[Items stored from a collection]
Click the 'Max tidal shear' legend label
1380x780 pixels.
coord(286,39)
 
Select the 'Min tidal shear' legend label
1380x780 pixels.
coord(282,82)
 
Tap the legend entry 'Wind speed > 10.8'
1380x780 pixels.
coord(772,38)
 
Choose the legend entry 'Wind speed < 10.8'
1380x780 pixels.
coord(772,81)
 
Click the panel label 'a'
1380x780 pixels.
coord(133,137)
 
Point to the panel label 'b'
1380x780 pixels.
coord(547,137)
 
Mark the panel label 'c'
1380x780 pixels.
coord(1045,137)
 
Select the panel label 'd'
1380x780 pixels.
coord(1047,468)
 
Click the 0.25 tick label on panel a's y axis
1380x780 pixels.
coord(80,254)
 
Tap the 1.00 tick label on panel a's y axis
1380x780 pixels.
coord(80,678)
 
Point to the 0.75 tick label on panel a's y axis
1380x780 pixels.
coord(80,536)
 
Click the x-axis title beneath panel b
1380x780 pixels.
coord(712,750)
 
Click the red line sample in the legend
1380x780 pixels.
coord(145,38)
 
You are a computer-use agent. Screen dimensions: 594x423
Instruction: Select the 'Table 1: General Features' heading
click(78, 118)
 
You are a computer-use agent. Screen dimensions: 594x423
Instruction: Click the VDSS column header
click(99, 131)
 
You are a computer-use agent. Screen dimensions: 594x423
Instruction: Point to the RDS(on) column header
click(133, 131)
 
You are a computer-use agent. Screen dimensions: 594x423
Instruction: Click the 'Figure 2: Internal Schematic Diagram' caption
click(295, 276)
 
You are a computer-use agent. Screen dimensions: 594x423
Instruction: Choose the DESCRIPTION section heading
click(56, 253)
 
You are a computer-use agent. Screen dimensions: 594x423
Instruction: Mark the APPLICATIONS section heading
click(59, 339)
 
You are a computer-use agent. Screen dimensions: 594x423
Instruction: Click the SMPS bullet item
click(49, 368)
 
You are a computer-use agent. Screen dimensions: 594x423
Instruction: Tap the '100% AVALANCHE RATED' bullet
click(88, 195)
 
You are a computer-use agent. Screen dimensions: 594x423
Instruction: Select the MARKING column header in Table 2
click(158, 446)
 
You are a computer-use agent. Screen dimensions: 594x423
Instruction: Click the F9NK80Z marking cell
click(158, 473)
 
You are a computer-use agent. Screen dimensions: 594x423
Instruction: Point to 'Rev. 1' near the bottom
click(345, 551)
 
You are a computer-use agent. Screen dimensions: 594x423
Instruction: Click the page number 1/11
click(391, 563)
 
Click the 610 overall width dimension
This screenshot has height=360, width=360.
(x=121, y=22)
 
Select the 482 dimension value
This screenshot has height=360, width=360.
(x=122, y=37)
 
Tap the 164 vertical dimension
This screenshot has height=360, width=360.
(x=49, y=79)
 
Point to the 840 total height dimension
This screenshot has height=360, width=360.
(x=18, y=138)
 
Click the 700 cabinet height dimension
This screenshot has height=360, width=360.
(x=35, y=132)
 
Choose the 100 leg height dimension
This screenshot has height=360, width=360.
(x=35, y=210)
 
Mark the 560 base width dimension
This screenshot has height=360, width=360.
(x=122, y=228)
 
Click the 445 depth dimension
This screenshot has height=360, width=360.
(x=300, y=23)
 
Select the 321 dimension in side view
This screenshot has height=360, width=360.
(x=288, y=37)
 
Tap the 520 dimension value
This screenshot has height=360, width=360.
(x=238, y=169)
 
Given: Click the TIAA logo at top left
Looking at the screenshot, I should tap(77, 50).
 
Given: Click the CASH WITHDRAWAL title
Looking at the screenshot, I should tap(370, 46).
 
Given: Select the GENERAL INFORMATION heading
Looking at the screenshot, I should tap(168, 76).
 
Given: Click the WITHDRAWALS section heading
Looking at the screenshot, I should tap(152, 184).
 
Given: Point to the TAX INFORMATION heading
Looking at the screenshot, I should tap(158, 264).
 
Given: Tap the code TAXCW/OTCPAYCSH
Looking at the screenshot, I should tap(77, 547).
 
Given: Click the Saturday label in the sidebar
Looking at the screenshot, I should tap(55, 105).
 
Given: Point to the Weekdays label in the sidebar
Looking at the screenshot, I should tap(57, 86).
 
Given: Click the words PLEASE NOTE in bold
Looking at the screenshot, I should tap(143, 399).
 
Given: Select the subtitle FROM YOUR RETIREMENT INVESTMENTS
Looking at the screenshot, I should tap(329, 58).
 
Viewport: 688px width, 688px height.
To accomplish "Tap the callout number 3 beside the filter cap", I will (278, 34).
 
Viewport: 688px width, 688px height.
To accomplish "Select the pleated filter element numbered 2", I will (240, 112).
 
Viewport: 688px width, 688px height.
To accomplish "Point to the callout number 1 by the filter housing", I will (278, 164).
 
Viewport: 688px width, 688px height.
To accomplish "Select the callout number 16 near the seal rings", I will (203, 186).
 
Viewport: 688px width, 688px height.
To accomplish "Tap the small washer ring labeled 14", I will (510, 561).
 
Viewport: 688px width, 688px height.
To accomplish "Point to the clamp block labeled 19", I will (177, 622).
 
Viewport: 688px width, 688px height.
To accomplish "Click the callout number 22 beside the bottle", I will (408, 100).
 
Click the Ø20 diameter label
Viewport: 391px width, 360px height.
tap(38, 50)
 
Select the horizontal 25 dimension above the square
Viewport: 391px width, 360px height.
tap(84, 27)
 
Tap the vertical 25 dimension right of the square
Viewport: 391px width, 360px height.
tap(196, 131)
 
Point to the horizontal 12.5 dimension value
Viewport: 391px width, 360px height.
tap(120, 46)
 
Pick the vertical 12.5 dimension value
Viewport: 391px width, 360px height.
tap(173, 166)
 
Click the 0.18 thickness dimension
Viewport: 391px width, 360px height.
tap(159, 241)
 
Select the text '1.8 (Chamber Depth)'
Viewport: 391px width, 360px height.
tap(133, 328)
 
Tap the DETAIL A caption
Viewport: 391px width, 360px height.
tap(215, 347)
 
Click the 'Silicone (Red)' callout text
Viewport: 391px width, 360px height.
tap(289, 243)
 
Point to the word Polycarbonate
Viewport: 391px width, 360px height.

*What the exercise asks*. Lay out every line of the entries above as a JSON list of strings, one string per line, and leave out the blank lines.

*Solution to the exercise*.
[
  "Click the 'Max tidal shear' legend label",
  "1380x780 pixels.",
  "coord(286,39)",
  "Select the 'Min tidal shear' legend label",
  "1380x780 pixels.",
  "coord(282,82)",
  "Tap the legend entry 'Wind speed > 10.8'",
  "1380x780 pixels.",
  "coord(772,38)",
  "Choose the legend entry 'Wind speed < 10.8'",
  "1380x780 pixels.",
  "coord(772,81)",
  "Click the panel label 'a'",
  "1380x780 pixels.",
  "coord(133,137)",
  "Point to the panel label 'b'",
  "1380x780 pixels.",
  "coord(547,137)",
  "Mark the panel label 'c'",
  "1380x780 pixels.",
  "coord(1045,137)",
  "Select the panel label 'd'",
  "1380x780 pixels.",
  "coord(1047,468)",
  "Click the 0.25 tick label on panel a's y axis",
  "1380x780 pixels.",
  "coord(80,254)",
  "Tap the 1.00 tick label on panel a's y axis",
  "1380x780 pixels.",
  "coord(80,678)",
  "Point to the 0.75 tick label on panel a's y axis",
  "1380x780 pixels.",
  "coord(80,536)",
  "Click the x-axis title beneath panel b",
  "1380x780 pixels.",
  "coord(712,750)",
  "Click the red line sample in the legend",
  "1380x780 pixels.",
  "coord(145,38)",
  "You are a computer-use agent. Screen dimensions: 594x423",
  "Instruction: Select the 'Table 1: General Features' heading",
  "click(78, 118)",
  "You are a computer-use agent. Screen dimensions: 594x423",
  "Instruction: Click the VDSS column header",
  "click(99, 131)",
  "You are a computer-use agent. Screen dimensions: 594x423",
  "Instruction: Point to the RDS(on) column header",
  "click(133, 131)",
  "You are a computer-use agent. Screen dimensions: 594x423",
  "Instruction: Click the 'Figure 2: Internal Schematic Diagram' caption",
  "click(295, 276)",
  "You are a computer-use agent. Screen dimensions: 594x423",
  "Instruction: Choose the DESCRIPTION section heading",
  "click(56, 253)",
  "You are a computer-use agent. Screen dimensions: 594x423",
  "Instruction: Mark the APPLICATIONS section heading",
  "click(59, 339)",
  "You are a computer-use agent. Screen dimensions: 594x423",
  "Instruction: Click the SMPS bullet item",
  "click(49, 368)",
  "You are a computer-use agent. Screen dimensions: 594x423",
  "Instruction: Tap the '100% AVALANCHE RATED' bullet",
  "click(88, 195)",
  "You are a computer-use agent. Screen dimensions: 594x423",
  "Instruction: Select the MARKING column header in Table 2",
  "click(158, 446)",
  "You are a computer-use agent. Screen dimensions: 594x423",
  "Instruction: Click the F9NK80Z marking cell",
  "click(158, 473)",
  "You are a computer-use agent. Screen dimensions: 594x423",
  "Instruction: Point to 'Rev. 1' near the bottom",
  "click(345, 551)",
  "You are a computer-use agent. Screen dimensions: 594x423",
  "Instruction: Click the page number 1/11",
  "click(391, 563)",
  "Click the 610 overall width dimension",
  "This screenshot has height=360, width=360.",
  "(x=121, y=22)",
  "Select the 482 dimension value",
  "This screenshot has height=360, width=360.",
  "(x=122, y=37)",
  "Tap the 164 vertical dimension",
  "This screenshot has height=360, width=360.",
  "(x=49, y=79)",
  "Point to the 840 total height dimension",
  "This screenshot has height=360, width=360.",
  "(x=18, y=138)",
  "Click the 700 cabinet height dimension",
  "This screenshot has height=360, width=360.",
  "(x=35, y=132)",
  "Choose the 100 leg height dimension",
  "This screenshot has height=360, width=360.",
  "(x=35, y=210)",
  "Mark the 560 base width dimension",
  "This screenshot has height=360, width=360.",
  "(x=122, y=228)",
  "Click the 445 depth dimension",
  "This screenshot has height=360, width=360.",
  "(x=300, y=23)",
  "Select the 321 dimension in side view",
  "This screenshot has height=360, width=360.",
  "(x=288, y=37)",
  "Tap the 520 dimension value",
  "This screenshot has height=360, width=360.",
  "(x=238, y=169)",
  "Given: Click the TIAA logo at top left",
  "Looking at the screenshot, I should tap(77, 50).",
  "Given: Click the CASH WITHDRAWAL title",
  "Looking at the screenshot, I should tap(370, 46).",
  "Given: Select the GENERAL INFORMATION heading",
  "Looking at the screenshot, I should tap(168, 76).",
  "Given: Click the WITHDRAWALS section heading",
  "Looking at the screenshot, I should tap(152, 184).",
  "Given: Point to the TAX INFORMATION heading",
  "Looking at the screenshot, I should tap(158, 264).",
  "Given: Tap the code TAXCW/OTCPAYCSH",
  "Looking at the screenshot, I should tap(77, 547).",
  "Given: Click the Saturday label in the sidebar",
  "Looking at the screenshot, I should tap(55, 105).",
  "Given: Point to the Weekdays label in the sidebar",
  "Looking at the screenshot, I should tap(57, 86).",
  "Given: Click the words PLEASE NOTE in bold",
  "Looking at the screenshot, I should tap(143, 399).",
  "Given: Select the subtitle FROM YOUR RETIREMENT INVESTMENTS",
  "Looking at the screenshot, I should tap(329, 58).",
  "Viewport: 688px width, 688px height.",
  "To accomplish \"Tap the callout number 3 beside the filter cap\", I will (278, 34).",
  "Viewport: 688px width, 688px height.",
  "To accomplish \"Select the pleated filter element numbered 2\", I will (240, 112).",
  "Viewport: 688px width, 688px height.",
  "To accomplish \"Point to the callout number 1 by the filter housing\", I will (278, 164).",
  "Viewport: 688px width, 688px height.",
  "To accomplish \"Select the callout number 16 near the seal rings\", I will (203, 186).",
  "Viewport: 688px width, 688px height.",
  "To accomplish \"Tap the small washer ring labeled 14\", I will (510, 561).",
  "Viewport: 688px width, 688px height.",
  "To accomplish \"Point to the clamp block labeled 19\", I will (177, 622).",
  "Viewport: 688px width, 688px height.",
  "To accomplish \"Click the callout number 22 beside the bottle\", I will (408, 100).",
  "Click the Ø20 diameter label",
  "Viewport: 391px width, 360px height.",
  "tap(38, 50)",
  "Select the horizontal 25 dimension above the square",
  "Viewport: 391px width, 360px height.",
  "tap(84, 27)",
  "Tap the vertical 25 dimension right of the square",
  "Viewport: 391px width, 360px height.",
  "tap(196, 131)",
  "Point to the horizontal 12.5 dimension value",
  "Viewport: 391px width, 360px height.",
  "tap(120, 46)",
  "Pick the vertical 12.5 dimension value",
  "Viewport: 391px width, 360px height.",
  "tap(173, 166)",
  "Click the 0.18 thickness dimension",
  "Viewport: 391px width, 360px height.",
  "tap(159, 241)",
  "Select the text '1.8 (Chamber Depth)'",
  "Viewport: 391px width, 360px height.",
  "tap(133, 328)",
  "Tap the DETAIL A caption",
  "Viewport: 391px width, 360px height.",
  "tap(215, 347)",
  "Click the 'Silicone (Red)' callout text",
  "Viewport: 391px width, 360px height.",
  "tap(289, 243)",
  "Point to the word Polycarbonate",
  "Viewport: 391px width, 360px height."
]